本発明の第11の態様によれば、第3の態様において記載したような利点を有する植物形質転換方法を提供し得る。
また、本発明は、第12の態様において、
イン・プランタ法が減圧浸潤法であることを特徴とする第11の態様の植物形質転換方法を提供する。
本発明の第12の態様によれば、第4の態様において記載したような利点を有する植物形質転換方法を提供し得る。
また、本発明は、第13の態様において、
さらに、担体溶液に浸漬する前に、形質転換に好適な段階まで生育した植物体を有する微多孔質体のみを選抜して1の保持手段に保持して、形質転換に付すことを含む第11または12の態様の植物形質転換方法を提供する。

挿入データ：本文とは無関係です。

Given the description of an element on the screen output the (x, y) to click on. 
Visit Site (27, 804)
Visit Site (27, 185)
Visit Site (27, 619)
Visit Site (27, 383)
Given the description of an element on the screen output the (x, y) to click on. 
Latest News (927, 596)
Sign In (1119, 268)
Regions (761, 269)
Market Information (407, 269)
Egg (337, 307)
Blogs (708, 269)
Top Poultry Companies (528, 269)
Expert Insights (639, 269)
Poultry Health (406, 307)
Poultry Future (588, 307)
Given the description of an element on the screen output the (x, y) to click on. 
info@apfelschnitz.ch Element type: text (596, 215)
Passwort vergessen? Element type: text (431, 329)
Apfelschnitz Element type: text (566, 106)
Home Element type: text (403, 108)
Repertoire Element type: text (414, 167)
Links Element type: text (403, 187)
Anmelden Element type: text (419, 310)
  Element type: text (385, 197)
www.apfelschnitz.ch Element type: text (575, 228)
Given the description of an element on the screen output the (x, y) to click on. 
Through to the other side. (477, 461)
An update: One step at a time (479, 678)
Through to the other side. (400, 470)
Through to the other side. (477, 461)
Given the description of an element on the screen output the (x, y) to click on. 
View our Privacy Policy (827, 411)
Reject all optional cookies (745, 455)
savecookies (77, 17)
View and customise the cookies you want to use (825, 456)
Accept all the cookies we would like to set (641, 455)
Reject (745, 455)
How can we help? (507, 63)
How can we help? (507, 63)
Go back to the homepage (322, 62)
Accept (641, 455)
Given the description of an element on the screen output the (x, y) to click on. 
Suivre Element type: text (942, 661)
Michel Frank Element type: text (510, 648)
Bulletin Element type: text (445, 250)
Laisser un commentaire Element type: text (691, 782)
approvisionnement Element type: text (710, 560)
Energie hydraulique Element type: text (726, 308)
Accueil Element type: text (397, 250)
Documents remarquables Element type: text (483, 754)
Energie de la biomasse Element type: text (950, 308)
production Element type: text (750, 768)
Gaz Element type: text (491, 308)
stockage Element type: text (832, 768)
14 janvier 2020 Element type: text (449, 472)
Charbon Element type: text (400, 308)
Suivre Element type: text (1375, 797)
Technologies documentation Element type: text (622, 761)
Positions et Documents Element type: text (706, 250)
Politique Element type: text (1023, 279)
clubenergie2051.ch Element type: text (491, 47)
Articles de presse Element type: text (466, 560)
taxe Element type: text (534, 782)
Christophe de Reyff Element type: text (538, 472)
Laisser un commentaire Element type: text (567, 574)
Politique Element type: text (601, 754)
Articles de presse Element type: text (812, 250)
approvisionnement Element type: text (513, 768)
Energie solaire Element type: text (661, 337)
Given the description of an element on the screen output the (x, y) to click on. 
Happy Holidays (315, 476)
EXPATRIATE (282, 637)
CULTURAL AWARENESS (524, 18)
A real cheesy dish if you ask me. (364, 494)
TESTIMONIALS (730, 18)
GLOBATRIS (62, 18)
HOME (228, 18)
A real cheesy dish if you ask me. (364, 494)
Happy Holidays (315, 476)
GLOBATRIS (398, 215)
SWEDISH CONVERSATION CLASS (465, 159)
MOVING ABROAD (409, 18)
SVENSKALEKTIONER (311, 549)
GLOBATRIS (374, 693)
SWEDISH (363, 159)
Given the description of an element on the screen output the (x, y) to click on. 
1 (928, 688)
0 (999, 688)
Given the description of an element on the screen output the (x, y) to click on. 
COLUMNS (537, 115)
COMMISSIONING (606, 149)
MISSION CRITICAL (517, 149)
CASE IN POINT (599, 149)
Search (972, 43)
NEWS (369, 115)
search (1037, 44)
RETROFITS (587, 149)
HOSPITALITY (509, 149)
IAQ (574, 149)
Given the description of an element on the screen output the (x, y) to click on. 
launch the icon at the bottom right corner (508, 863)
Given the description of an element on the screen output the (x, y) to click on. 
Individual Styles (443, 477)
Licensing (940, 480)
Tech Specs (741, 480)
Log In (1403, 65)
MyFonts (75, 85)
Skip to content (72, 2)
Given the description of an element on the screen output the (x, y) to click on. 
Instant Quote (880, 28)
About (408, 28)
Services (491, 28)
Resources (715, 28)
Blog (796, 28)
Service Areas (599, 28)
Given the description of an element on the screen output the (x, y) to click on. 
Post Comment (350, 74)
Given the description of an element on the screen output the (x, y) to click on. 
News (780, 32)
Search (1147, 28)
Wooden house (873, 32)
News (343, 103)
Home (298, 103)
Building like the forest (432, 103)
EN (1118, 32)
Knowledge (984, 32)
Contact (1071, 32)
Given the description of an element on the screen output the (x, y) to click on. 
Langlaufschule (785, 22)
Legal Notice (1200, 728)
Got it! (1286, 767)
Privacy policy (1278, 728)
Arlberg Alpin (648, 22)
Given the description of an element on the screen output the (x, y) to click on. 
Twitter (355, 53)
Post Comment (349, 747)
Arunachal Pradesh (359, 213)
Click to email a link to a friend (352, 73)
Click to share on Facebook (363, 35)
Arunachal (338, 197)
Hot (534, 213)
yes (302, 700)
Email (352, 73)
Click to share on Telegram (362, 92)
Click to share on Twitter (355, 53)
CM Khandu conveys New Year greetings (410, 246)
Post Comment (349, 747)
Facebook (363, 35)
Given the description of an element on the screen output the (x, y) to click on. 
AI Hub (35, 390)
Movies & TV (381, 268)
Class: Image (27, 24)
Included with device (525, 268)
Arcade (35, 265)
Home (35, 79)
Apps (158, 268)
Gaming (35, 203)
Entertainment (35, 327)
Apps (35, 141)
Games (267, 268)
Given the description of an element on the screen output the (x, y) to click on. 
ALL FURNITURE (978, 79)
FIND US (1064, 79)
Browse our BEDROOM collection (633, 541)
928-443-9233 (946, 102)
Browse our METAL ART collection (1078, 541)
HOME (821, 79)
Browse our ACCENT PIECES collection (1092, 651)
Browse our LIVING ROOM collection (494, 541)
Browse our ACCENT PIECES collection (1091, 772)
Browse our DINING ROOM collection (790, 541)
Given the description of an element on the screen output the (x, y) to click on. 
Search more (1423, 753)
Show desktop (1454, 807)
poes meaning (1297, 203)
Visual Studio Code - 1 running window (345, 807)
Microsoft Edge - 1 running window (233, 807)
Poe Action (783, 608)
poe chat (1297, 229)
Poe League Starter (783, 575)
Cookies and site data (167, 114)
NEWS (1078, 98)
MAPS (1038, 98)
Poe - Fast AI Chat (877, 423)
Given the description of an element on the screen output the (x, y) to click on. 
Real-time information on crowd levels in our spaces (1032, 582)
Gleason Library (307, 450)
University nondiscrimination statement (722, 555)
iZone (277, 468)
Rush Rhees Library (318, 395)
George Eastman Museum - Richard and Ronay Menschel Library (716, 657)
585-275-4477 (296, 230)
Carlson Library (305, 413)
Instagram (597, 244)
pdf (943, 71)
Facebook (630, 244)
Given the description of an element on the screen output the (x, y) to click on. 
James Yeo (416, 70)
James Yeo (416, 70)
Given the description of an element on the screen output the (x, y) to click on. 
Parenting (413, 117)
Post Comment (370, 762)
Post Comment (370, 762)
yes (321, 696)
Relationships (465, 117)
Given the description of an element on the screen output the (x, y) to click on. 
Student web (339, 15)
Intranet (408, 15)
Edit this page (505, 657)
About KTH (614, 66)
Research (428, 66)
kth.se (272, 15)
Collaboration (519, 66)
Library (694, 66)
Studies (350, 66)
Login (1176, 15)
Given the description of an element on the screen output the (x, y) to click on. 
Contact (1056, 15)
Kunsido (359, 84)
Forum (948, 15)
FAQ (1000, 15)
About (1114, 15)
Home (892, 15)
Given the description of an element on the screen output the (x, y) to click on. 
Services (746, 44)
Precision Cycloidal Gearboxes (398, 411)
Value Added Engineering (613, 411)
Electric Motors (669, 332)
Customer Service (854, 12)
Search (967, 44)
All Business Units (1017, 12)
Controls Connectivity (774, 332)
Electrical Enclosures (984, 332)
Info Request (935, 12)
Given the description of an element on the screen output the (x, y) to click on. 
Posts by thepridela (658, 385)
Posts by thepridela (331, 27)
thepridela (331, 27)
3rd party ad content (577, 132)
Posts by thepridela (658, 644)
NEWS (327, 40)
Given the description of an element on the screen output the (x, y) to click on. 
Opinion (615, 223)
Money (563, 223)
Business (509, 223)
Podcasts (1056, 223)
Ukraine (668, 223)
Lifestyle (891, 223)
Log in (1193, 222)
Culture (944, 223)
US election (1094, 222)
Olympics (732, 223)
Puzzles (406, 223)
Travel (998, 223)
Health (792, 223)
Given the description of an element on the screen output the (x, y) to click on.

本発明の第13の態様によれば、生育段階の揃った植物体のみを形質転換実験に付すことができ、より厳密な実験を行うことができる。
さらに、本発明は、第14の態様において、
(i)微多孔質体の一部分を1以上の第1の選抜用薬剤を含有する養水分に浸漬し;
(ii)形質転換植物体から得られた植物種子を該微多孔質体の表面に播種し、ここに形質転換植物体は該第1の選抜用薬剤に対する耐性遺伝子を含む少なくとも1の異種遺伝子で形質転換されており、ここに植物種子は微多孔質体内部が有する連通孔により保持された選抜用薬剤を含有する養水分を該微多孔質体の表面から吸収して、親形質転換植物体の該異種遺伝子を保有する植物種子は発芽ないし生育することができ、親形質転換植物体の該異種遺伝子を保有しない植物種子は発芽ないし生育することができず;ついで
(iii)発芽ないし生育することができた植物体を得るか、または、
さらに、この植物体から得られた植物種子と該第1の選抜用薬剤またはその代わりに該第1の選抜用薬剤とは異なる1以上の選抜用薬剤とを用いて(i)ないし(iii)の工程を1回以上繰返すことを含み、ここに該形質転換植物体がその選抜用薬剤に対する耐性遺伝子をも含むことを特徴とする親形質転換植物体の異種遺伝子を保有する植物の選抜方法を提供する。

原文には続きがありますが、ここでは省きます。